§ **Required action**
This exercise requires an exact copy of each line from the one containing "Click the chart point at RACE NO 2 peak" down to the last line below.

Top of Task material

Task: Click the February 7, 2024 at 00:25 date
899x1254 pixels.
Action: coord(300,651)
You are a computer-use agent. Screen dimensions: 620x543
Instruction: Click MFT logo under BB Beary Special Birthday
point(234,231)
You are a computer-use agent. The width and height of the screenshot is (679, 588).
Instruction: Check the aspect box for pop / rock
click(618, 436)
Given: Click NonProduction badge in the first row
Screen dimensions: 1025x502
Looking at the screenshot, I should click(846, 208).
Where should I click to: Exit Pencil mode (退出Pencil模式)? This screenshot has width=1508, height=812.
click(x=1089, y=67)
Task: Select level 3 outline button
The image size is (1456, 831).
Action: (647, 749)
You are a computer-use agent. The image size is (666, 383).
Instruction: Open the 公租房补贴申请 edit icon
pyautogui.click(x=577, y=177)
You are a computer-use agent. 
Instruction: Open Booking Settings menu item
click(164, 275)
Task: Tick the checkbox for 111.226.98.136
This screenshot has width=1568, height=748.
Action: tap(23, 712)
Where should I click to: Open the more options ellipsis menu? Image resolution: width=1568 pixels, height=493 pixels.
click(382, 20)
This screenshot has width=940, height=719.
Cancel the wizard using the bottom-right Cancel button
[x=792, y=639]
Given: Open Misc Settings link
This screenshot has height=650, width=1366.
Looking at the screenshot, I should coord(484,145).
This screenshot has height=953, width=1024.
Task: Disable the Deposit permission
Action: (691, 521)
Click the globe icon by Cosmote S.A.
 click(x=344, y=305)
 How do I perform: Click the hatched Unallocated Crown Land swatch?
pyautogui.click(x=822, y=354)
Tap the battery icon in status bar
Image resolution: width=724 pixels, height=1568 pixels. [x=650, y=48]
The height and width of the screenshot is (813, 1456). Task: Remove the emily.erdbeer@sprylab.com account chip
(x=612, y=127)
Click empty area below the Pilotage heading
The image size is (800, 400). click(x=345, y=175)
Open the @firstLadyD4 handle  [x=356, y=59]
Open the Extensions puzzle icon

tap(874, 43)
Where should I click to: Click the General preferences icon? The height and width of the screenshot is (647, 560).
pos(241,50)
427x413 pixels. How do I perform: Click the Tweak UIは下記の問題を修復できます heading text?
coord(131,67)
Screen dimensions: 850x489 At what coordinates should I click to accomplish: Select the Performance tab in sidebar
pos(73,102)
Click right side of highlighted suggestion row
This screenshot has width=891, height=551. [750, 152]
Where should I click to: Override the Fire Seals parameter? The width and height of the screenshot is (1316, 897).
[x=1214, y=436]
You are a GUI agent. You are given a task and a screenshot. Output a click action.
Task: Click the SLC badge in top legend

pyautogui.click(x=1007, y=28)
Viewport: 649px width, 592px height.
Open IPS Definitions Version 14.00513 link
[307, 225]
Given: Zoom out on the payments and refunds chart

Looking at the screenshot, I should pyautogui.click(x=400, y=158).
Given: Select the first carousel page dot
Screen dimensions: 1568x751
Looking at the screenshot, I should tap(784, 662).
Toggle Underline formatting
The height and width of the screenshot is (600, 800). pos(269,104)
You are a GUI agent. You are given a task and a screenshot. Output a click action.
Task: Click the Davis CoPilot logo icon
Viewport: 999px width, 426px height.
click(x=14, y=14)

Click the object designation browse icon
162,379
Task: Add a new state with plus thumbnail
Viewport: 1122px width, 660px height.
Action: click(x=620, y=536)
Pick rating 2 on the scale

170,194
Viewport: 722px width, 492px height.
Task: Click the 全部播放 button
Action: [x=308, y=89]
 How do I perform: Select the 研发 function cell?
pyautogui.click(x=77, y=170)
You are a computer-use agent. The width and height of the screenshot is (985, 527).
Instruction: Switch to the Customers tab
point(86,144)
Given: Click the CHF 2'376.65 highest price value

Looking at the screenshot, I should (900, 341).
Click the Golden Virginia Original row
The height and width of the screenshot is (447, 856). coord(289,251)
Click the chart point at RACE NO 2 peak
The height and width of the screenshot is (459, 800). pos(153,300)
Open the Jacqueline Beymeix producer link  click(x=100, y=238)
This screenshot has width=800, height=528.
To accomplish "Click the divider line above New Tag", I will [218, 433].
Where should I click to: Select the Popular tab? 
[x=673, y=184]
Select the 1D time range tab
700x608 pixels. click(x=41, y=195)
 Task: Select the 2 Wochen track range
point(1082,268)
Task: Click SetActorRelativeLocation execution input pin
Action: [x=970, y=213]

Bottom of Task material

§ **Final answer**
Click the chart point at RACE NO 2 peak
The height and width of the screenshot is (459, 800). pos(153,300)
Open the Jacqueline Beymeix producer link  click(x=100, y=238)
This screenshot has width=800, height=528.
To accomplish "Click the divider line above New Tag", I will [218, 433].
Where should I click to: Select the Popular tab? 
[x=673, y=184]
Select the 1D time range tab
700x608 pixels. click(x=41, y=195)
 Task: Select the 2 Wochen track range
point(1082,268)
Task: Click SetActorRelativeLocation execution input pin
Action: [x=970, y=213]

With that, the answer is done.